In order to get to the love, I definitely see a need for there to be some sort of extremely boundaried, well-defined, targeted conflict resolution proceeding to happen for healing to begin around this issue. The best way I know to move forward is with a plan. In my humble opinion, whatever conflict resolution comes of this really requires three very clear commitments.

Commitment 1:
to establish a set of language and behavior expectations to which we all commit, lovingly and respectfully, in this conversation: online, offline, in person. These need to include protocols around terminology, protocols around anger management, and protocols around transparency. We need to stop undercutting our very valid intellectual and thealogical commentary with emotional outbursts, insults, and snide asides, for starters. Let's try to be dignified in our communications with one another, sensitive to the structured language that is necessary to evolving the conversation, and mindful of our conduct. No angry flailing allowed here. Sorry, but it's counterproductive at this point. Perhaps if someone needs to express anger in a healthy way, it would be useful to find a support group or therapist who is trained to help you release and process that, or a great friend to whom you can vent.

Commitment 2:
to take some time AWAY from the discussion for each to familiarize ourselves with helpful educational materials. If you are a trans person or ally and have not read Z's books, maybe pick one up and look through it to get to know the worldview of Z's practice of the Dianic Tradition and the historical moment of its arising in the U.S. a bit better. For those who find themselves feeling oppressed and shamed for their choice of focus on the concerns of cisgendered women, for the Dianics out there who feel resistant to seeing trans women as "real women", I encourage you to take some time to read Whipping Girl by Julie Serrano, or avail yourself of other information with the intent to better understand the diverse worldviews of our trans sisters and brothers. If you Google "cisgender allies" or "how can I be more sensitive as a cisgender person" you will get about a billion possible options to choose from. There is no monolithic stance or worldview here, as all trans people have their own unique voices and stories, so don't look for an "offical transgender guide." Just wade in to the sea of information and learn as you go. When we feel we know a bit more about one another, as people, we tend to approach even difficult conversations with greater affection and patience.

Commitment 3:
to establish a gradual plan of continuing education and conversation over time. This issue did not start this year, last year, or even ten years ago. This is a centuries-old topic, actually. We need at minimum a 5-year plan of resolution here. Perhaps drafting guidelines and educational materials for how anyone who wants to might facilitate an open dialogue in their local community or at a festival about these issues would be a good step toward broadening the spectrum of awareness. From there, perhaps a group of committed leaders might come together and formulate plans of action for restorative justice. I hope to be included should that group come together. I feel I have some ideas that might be of value or help in some small way.

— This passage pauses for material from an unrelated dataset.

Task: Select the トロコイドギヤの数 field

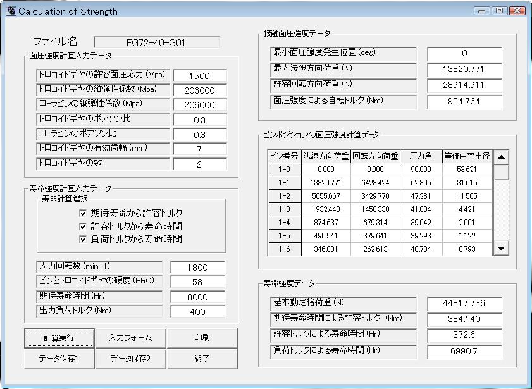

In the end, many people have asked me whose side I am on. I think this is a very ironic question. Throughout all of history, no matter how generous and loving someone might be, ultimately everyone is always on their own side. My motivations for standing as loving witness between the ritual and the protest, and for offering an inclusive women's rite at PCon as well as an inclusive Dianic rite with men, were both selfish and altruistic at the same time. I want healing, for myself and everyone. I want PantheaCon and other Festivals to be fun and refreshing and enlightening, for myself and everyone. I want our community to evolve, for my benefit as much as everyone else's.

Now, I plan to write up vivid descriptions of some of the Rites I saw and participated in at PantheaCon, but in terms of this topic, I am going to watch, wait, listen, and learn for a while.

Out beyond ideas of wrongdoing
and rightdoing there is a field.
I'll meet you there.
When the soul lies down in that grass
the world is too full to talk about.